╭──

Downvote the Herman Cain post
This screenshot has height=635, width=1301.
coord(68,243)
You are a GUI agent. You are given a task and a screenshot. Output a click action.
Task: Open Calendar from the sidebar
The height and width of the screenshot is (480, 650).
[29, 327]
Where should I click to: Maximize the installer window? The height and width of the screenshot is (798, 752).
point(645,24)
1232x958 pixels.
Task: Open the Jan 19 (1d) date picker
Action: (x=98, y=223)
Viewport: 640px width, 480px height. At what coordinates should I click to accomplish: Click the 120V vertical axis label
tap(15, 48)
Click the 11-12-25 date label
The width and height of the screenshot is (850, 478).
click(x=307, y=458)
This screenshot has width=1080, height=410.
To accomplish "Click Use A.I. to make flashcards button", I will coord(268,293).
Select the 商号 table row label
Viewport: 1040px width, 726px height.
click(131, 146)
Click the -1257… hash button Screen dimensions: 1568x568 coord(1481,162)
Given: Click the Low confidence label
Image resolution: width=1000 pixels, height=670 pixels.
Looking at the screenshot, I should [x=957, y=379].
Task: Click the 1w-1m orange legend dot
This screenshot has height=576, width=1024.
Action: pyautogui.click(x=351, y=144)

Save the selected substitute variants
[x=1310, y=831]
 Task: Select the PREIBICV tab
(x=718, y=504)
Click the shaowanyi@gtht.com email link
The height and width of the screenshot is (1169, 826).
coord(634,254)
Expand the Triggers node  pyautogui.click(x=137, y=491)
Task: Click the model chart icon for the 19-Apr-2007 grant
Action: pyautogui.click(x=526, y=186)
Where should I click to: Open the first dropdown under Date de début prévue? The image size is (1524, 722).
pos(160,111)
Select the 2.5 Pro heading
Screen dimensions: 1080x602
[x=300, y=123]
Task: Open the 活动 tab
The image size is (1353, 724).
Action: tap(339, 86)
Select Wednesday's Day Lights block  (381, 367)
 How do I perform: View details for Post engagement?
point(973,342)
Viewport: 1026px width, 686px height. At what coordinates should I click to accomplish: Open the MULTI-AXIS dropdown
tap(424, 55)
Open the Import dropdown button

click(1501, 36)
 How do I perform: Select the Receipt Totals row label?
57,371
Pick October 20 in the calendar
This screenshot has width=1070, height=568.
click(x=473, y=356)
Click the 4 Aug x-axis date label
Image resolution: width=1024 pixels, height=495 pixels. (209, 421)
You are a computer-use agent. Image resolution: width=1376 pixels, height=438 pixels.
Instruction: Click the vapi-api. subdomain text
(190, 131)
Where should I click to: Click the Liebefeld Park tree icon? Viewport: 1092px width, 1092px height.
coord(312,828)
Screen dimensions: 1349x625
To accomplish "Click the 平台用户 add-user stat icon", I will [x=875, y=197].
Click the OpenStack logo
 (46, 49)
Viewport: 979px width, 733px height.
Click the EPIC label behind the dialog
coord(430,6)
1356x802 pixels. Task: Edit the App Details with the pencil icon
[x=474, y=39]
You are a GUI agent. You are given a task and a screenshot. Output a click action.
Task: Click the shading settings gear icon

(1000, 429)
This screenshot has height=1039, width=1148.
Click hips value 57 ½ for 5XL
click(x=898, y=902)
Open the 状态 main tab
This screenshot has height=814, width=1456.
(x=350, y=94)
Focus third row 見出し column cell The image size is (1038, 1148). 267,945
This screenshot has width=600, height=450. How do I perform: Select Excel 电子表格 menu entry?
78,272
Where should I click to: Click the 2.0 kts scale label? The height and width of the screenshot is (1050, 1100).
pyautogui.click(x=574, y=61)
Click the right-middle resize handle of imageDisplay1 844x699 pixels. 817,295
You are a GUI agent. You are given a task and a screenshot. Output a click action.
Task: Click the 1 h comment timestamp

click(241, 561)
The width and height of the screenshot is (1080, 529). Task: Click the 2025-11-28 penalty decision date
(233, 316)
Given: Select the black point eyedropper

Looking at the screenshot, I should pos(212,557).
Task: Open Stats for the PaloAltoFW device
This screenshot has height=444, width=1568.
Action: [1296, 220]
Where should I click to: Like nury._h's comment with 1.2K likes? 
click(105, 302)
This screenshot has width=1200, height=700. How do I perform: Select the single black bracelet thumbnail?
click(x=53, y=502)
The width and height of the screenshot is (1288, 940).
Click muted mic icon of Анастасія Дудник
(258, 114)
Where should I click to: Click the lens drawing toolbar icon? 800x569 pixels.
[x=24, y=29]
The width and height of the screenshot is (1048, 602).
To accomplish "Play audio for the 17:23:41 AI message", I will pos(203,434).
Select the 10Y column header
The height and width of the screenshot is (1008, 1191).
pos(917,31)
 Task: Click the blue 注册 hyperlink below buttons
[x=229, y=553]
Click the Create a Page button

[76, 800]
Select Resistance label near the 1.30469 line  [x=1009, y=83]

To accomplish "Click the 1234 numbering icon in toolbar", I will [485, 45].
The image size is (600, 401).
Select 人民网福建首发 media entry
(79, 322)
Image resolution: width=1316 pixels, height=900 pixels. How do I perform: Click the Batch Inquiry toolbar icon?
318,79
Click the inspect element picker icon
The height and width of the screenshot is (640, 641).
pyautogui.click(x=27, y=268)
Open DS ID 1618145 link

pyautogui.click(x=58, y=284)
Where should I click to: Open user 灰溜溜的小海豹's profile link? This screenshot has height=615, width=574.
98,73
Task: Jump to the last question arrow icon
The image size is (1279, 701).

╰──

→ Assigned task: Only the lines from the start of the material through the line containing "Given: Click the Low confidence label" should be repeated, and they should be repeated exactly.

→ Result below:
Downvote the Herman Cain post
This screenshot has height=635, width=1301.
coord(68,243)
You are a GUI agent. You are given a task and a screenshot. Output a click action.
Task: Open Calendar from the sidebar
The height and width of the screenshot is (480, 650).
[29, 327]
Where should I click to: Maximize the installer window? The height and width of the screenshot is (798, 752).
point(645,24)
1232x958 pixels.
Task: Open the Jan 19 (1d) date picker
Action: (x=98, y=223)
Viewport: 640px width, 480px height. At what coordinates should I click to accomplish: Click the 120V vertical axis label
tap(15, 48)
Click the 11-12-25 date label
The width and height of the screenshot is (850, 478).
click(x=307, y=458)
This screenshot has width=1080, height=410.
To accomplish "Click Use A.I. to make flashcards button", I will coord(268,293).
Select the 商号 table row label
Viewport: 1040px width, 726px height.
click(131, 146)
Click the -1257… hash button Screen dimensions: 1568x568 coord(1481,162)
Given: Click the Low confidence label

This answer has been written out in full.